Simulated temperature profiles of the liquid phase down through the catalyst bed of the countercurrent industrial-scale reactor with time. Reaction conditions: 380 °C, 8 MPag, LHSV of 2.66 h−1, and 1500 NL L−1 of H2/Oil volume ratio. Predicted liquid phase temperature profiles at different times: (dotted line) 60 s, (hyphen double mid dot hyphen line) 400 s, (hyphen single mid dot hyphen line) 700 s, (dashed line) 1100 s, (solid line) 1700 s. Lines represent solved energy balance equation (Eq. 7)

In order to simulate the effect of commercial size catalyst particles, the effectiveness factors were estimated based on chemical structures of the reactant compounds and arrived from correlations given earlier. Fig. 9 shows the transient behavior of the effectiveness factor for the global HDC reaction of TGs, assuming a typical first order reaction, at different positions in the catalyst bed. It is shown the advantage with the countercurrent operation mode by the cooling effect of the gas phase, since from the bed position of 340 cm and beyond in the catalytic bed, the effectiveness factor starts to increase because the rate of diffusion becomes higher than the reaction rate and then the effectiveness factor value increases along the remaining catalyst bed.

Fig. 9
figure 9

Simulation of transient effectiveness factor for the overall HDC reaction of TGs in the countercurrent industrial-scale reactor at different catalytic bed positions. Reaction conditions: 380 °C, 8 MPag, LHSV of 2.66 h−1, and 1500 NL L−1 of H2/Oil volume ratio. Predicted profiles of the effectiveness factor for triglycerides HDC reactions at different catalytic bed positions: (round dotted line) 0 cm, (square dotted line) 28.4 cm, (hyphen double mid dot hyphen line) 142.2 cm, (hyphen single mid dot hyphen line) 284.5 cm, (dashed line) 426.7 cm, (thin solid line) 569 cm, (solid line) 711.2 cm, (thick solid line) 853.4 cm. Lines represent solved catalyst effectiveness factor equations (Eqs. 3133)

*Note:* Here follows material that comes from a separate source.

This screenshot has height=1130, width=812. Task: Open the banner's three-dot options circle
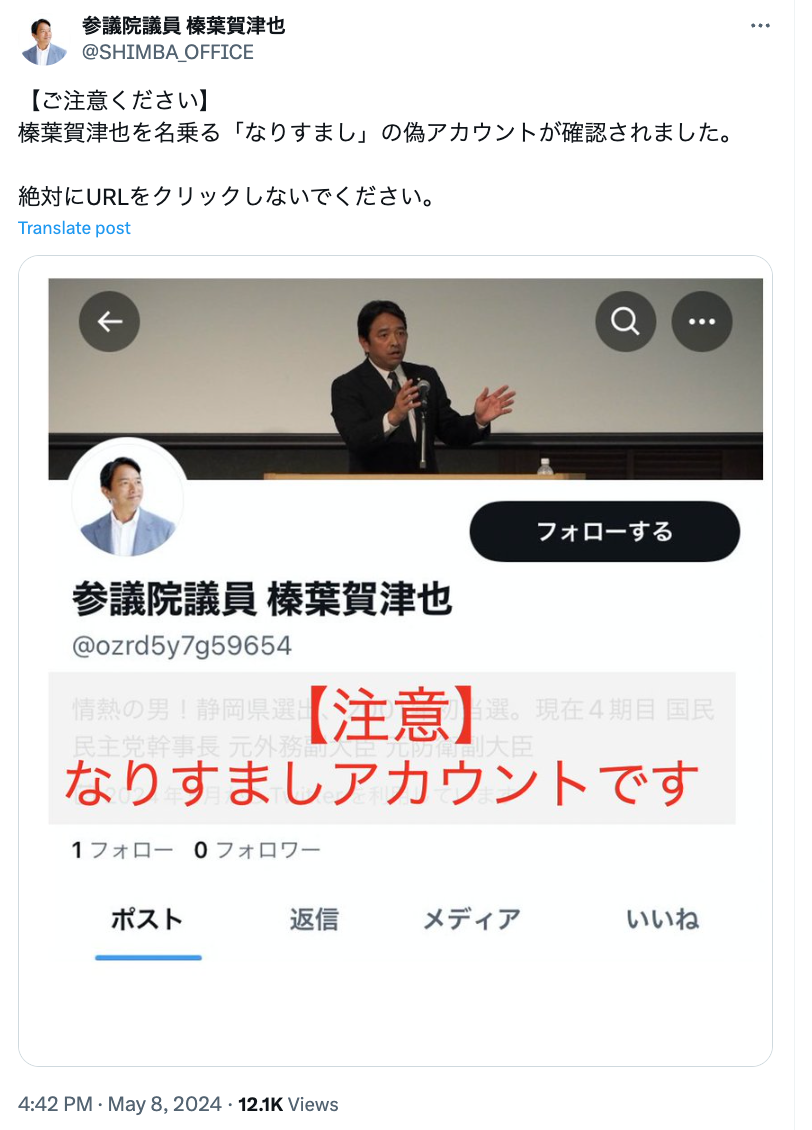[x=702, y=321]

At industrial scale, the liquid-phase temperature increases along the first half of the HDT reactor due to the adiabatic operation mode and to the exothermic nature of the reactions, resulting in a decrease of the effectiveness factors because the reaction rates increase. However, in the last half of the reactor, the liquid-phase temperature decreases due to the cooling effect of the gas-phase entering at the bottom of the reactor with a lower temperature undergoing a slight increase of the effectiveness factors because the reaction rates decrease as shown at steady-state conditions in Fig. 9.

Conclusions

A TBR model for successfully simulating the dynamic behavior with countercurrent operation mode of micro-scale and industrial-scale reactors for hydrocracking of vegetable oils was developed in this work. Among relevant findings, the model predicts at industrial-scale the highest conversion of TGs to green diesel along the first half of the catalytic bed due major gradients in temperature and reagents in this zone and also increasing effectiveness factor after second mid part of catalytic bed due effect of cooling reactor mixture by gas phase since as it ascends avoids higher reactor temperatures.

The proposed dynamic model can be used as a tool to estimate kinetic, hydrodynamic, and thermodynamic parameters, for scale-up and design of new HDO reactors, and for further research in the production of renewable or green fuels.